A chimney is a vital part of any gas fire or stove installation. It’s a structure that provides ventilation for hot flue gases and smoke from your fire, to the outside atmosphere.
But that’s where things certainly don’t stop. There is a lot of science behind chimneys, stoves and how your home keeps warm (or stays cold!)
This article outlines a number of factors, which can impact on how a stove or fire performs, and gives a brief insight into the science of heating and airflow in a home, and how a high efficiency stove, such as an Ecodesign ready stove performs, to keep you warm.
Your Home – Air is constantly moving around your home, sometimes you can feel it, other times not so much. But it’s always moving. Your house is effectively a system in it’s own right. Airflow tries to escape from the upper part of a home, while at the same time in the lower parts of your house, air tries to force it’s way in.
There are a number of factors, which impact on the airflow in your home, such as your stove (which of course will be from Charlton & Jenrick!), the stack effect (colder air moving in, warmer air moving out), wind loading (the force of wind on a structure) along with a number of other things.
Homes built in the last 20 years tend to be quite airtight, which means it’s harder for cooler air to enter, so the warm air already in the home will rise, but with much less cooler air entering in the lower parts of the home.
But what does all this mean in terms of heating and efficiency? The science gets even more interesting……
The Neutral Pressure Plane – As a result of the stack effect – cooler air in, warmer air out, there is a “level” of neutral pressure inside a house, which sits between the positive pressure that causes heat loss by “pushing” heat out through walls, gaps and windows, and the negative pressure that causes cooler air to be drawn in to a home.
In simple terms – If part of your home is above the plane it will be pushing heat out, if part of your home is below the plane it will be drawing more cooler air in to differing degrees.

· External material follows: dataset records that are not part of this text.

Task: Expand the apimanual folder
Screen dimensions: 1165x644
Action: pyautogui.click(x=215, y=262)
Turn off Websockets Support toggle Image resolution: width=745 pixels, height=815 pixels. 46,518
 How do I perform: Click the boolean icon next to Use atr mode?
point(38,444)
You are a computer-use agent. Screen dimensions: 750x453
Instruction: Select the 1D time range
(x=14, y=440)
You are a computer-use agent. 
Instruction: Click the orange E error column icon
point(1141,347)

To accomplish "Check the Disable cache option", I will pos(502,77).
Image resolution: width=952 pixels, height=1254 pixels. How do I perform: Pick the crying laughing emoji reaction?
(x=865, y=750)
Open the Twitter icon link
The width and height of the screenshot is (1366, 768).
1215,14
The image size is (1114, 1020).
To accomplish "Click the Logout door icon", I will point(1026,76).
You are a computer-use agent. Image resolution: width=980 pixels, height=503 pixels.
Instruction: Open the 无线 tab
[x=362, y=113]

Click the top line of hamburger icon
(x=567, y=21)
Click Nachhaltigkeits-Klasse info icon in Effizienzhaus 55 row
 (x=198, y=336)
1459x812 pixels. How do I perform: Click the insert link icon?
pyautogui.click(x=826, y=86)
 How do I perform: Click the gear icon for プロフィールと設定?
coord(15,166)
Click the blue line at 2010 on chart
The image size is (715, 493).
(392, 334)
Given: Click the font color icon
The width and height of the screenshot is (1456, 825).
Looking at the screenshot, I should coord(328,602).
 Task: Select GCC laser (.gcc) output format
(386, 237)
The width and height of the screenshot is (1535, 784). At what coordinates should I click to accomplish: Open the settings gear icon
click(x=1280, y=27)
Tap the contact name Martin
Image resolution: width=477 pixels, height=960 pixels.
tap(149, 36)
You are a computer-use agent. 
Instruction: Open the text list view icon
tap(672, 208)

Varying conditions will have an impact on the location of the NPP. If a fire or stove, which uses a chimney is below the NPP, air will tend to flow into the house through the chimney or vent. This is called a downdraft. A solution to this is usually to fit a cowl, which sits on the top of a chimney to stop this problem. Positive pressure in a home can cause more of an updraft in a chimney.
Wind loading – Altering interior air pressure caused by the wind is known as wind loading. When wind hits a building, it produces high pressure on the side that it hits, and low pressure on the downwind (direction wind is blowing) side.
Any windows or doors that are on the windward (facing the wind), side will help pressurise the home, which will increase chimney updraft. However, if any windows or doors are open on the downwind (leeward) side, this will depressurise the home, and can cause downdrafts in chimneys and vents.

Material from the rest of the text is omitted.